__EXERCISE INSTRUCTIONS__. Among the entries below, one stretch runs from the line that contains "ERA (747, 905)" through the line that contains "Ürünler (12, 2325)". Repeat that stretch exactly, ends included, and only that.

(Stored data entries)
BEGIN

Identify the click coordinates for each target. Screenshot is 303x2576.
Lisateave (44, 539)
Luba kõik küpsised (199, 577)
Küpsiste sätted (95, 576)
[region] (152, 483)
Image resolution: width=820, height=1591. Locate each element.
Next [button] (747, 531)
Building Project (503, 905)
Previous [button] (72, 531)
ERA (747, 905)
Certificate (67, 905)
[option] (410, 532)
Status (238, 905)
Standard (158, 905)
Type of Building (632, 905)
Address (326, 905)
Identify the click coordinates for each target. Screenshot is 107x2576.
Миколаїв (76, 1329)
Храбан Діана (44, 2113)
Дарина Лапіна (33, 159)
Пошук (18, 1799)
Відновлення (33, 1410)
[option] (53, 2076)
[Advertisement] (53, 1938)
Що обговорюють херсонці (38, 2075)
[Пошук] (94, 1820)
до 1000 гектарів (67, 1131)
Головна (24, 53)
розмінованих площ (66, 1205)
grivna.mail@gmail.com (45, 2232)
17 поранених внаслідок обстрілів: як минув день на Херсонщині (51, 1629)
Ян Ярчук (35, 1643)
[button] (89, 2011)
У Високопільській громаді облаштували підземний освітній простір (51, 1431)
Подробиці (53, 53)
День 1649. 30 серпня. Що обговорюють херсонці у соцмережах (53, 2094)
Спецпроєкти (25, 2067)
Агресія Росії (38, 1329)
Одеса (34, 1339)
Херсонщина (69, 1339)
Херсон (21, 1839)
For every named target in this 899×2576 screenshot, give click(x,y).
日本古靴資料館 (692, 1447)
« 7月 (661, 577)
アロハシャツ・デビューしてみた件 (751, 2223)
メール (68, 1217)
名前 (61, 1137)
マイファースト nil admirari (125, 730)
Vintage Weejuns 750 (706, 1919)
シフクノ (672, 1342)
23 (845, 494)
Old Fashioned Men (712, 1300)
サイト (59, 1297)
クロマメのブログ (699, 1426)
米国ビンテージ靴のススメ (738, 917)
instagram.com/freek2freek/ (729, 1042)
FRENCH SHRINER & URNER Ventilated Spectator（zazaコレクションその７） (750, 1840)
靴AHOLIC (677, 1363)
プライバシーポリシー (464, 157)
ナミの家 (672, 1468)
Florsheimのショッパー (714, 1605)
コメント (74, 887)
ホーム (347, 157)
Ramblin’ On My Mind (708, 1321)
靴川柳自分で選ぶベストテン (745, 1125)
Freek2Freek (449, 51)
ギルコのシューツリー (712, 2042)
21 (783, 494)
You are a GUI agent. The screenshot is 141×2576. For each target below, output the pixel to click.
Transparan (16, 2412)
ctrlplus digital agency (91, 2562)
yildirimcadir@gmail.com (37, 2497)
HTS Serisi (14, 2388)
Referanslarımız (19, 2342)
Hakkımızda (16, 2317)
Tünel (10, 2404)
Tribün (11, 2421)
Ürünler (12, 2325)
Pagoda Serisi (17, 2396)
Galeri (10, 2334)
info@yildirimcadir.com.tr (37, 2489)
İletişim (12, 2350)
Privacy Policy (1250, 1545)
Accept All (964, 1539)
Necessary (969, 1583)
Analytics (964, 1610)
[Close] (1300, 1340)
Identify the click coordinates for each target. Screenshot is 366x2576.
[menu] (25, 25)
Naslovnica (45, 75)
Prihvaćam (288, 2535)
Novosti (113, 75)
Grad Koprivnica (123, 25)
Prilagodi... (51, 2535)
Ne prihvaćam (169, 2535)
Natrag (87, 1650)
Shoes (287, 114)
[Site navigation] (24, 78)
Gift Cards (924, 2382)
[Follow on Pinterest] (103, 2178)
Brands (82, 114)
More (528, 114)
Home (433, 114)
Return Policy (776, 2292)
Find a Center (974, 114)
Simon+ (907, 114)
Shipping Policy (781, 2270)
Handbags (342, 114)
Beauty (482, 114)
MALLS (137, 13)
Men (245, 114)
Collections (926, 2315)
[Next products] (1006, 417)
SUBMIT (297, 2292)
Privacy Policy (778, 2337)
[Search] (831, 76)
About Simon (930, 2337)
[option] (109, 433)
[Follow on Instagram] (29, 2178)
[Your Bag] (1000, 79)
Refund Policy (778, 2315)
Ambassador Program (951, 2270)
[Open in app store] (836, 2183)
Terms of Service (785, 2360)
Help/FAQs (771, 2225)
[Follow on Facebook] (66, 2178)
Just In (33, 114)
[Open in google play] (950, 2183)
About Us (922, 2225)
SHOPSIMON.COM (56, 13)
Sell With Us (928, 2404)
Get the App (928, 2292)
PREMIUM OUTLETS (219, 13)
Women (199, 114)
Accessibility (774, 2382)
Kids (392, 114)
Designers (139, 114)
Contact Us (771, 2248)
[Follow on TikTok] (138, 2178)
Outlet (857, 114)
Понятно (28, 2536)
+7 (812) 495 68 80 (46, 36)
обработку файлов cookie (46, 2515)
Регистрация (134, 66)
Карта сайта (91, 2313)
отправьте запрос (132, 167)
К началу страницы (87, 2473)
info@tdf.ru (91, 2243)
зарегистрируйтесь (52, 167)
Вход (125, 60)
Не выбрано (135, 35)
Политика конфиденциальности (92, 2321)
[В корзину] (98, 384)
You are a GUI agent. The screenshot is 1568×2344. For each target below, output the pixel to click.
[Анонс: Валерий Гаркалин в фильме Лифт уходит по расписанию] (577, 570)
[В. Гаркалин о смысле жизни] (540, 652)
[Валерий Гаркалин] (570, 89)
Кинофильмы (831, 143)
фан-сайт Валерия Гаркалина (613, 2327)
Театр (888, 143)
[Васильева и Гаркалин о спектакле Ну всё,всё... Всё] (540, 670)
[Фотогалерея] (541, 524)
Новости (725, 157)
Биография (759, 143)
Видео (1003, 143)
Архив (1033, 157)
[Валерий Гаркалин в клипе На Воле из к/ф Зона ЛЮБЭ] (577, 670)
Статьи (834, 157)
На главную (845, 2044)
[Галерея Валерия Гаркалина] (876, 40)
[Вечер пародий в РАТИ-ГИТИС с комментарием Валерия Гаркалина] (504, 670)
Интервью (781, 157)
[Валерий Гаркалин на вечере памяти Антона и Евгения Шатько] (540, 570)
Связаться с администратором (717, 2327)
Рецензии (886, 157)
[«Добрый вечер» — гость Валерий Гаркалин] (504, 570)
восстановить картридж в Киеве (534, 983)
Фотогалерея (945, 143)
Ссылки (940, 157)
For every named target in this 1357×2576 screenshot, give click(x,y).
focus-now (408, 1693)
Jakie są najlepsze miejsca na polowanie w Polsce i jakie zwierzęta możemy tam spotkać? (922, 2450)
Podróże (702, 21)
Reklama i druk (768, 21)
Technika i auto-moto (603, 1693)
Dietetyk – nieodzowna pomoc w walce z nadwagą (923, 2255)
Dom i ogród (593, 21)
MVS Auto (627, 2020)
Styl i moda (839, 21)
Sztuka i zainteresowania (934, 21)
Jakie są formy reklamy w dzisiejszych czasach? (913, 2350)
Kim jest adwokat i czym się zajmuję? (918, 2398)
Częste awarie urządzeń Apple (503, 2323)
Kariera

END

__ANSWER TO THIS TASK__.
ERA (747, 905)
Certificate (67, 905)
[option] (410, 532)
Status (238, 905)
Standard (158, 905)
Type of Building (632, 905)
Address (326, 905)
Identify the click coordinates for each target. Screenshot is 107x2576.
Миколаїв (76, 1329)
Храбан Діана (44, 2113)
Дарина Лапіна (33, 159)
Пошук (18, 1799)
Відновлення (33, 1410)
[option] (53, 2076)
[Advertisement] (53, 1938)
Що обговорюють херсонці (38, 2075)
[Пошук] (94, 1820)
до 1000 гектарів (67, 1131)
Головна (24, 53)
розмінованих площ (66, 1205)
grivna.mail@gmail.com (45, 2232)
17 поранених внаслідок обстрілів: як минув день на Херсонщині (51, 1629)
Ян Ярчук (35, 1643)
[button] (89, 2011)
У Високопільській громаді облаштували підземний освітній простір (51, 1431)
Подробиці (53, 53)
День 1649. 30 серпня. Що обговорюють херсонці у соцмережах (53, 2094)
Спецпроєкти (25, 2067)
Агресія Росії (38, 1329)
Одеса (34, 1339)
Херсонщина (69, 1339)
Херсон (21, 1839)
For every named target in this 899×2576 screenshot, give click(x,y).
日本古靴資料館 (692, 1447)
« 7月 (661, 577)
アロハシャツ・デビューしてみた件 (751, 2223)
メール (68, 1217)
名前 (61, 1137)
マイファースト nil admirari (125, 730)
Vintage Weejuns 750 (706, 1919)
シフクノ (672, 1342)
23 (845, 494)
Old Fashioned Men (712, 1300)
サイト (59, 1297)
クロマメのブログ (699, 1426)
米国ビンテージ靴のススメ (738, 917)
instagram.com/freek2freek/ (729, 1042)
FRENCH SHRINER & URNER Ventilated Spectator（zazaコレクションその７） (750, 1840)
靴AHOLIC (677, 1363)
プライバシーポリシー (464, 157)
ナミの家 (672, 1468)
Florsheimのショッパー (714, 1605)
コメント (74, 887)
ホーム (347, 157)
Ramblin’ On My Mind (708, 1321)
靴川柳自分で選ぶベストテン (745, 1125)
Freek2Freek (449, 51)
ギルコのシューツリー (712, 2042)
21 (783, 494)
You are a GUI agent. The screenshot is 141×2576. For each target below, output the pixel to click.
Transparan (16, 2412)
ctrlplus digital agency (91, 2562)
yildirimcadir@gmail.com (37, 2497)
HTS Serisi (14, 2388)
Referanslarımız (19, 2342)
Hakkımızda (16, 2317)
Tünel (10, 2404)
Tribün (11, 2421)
Ürünler (12, 2325)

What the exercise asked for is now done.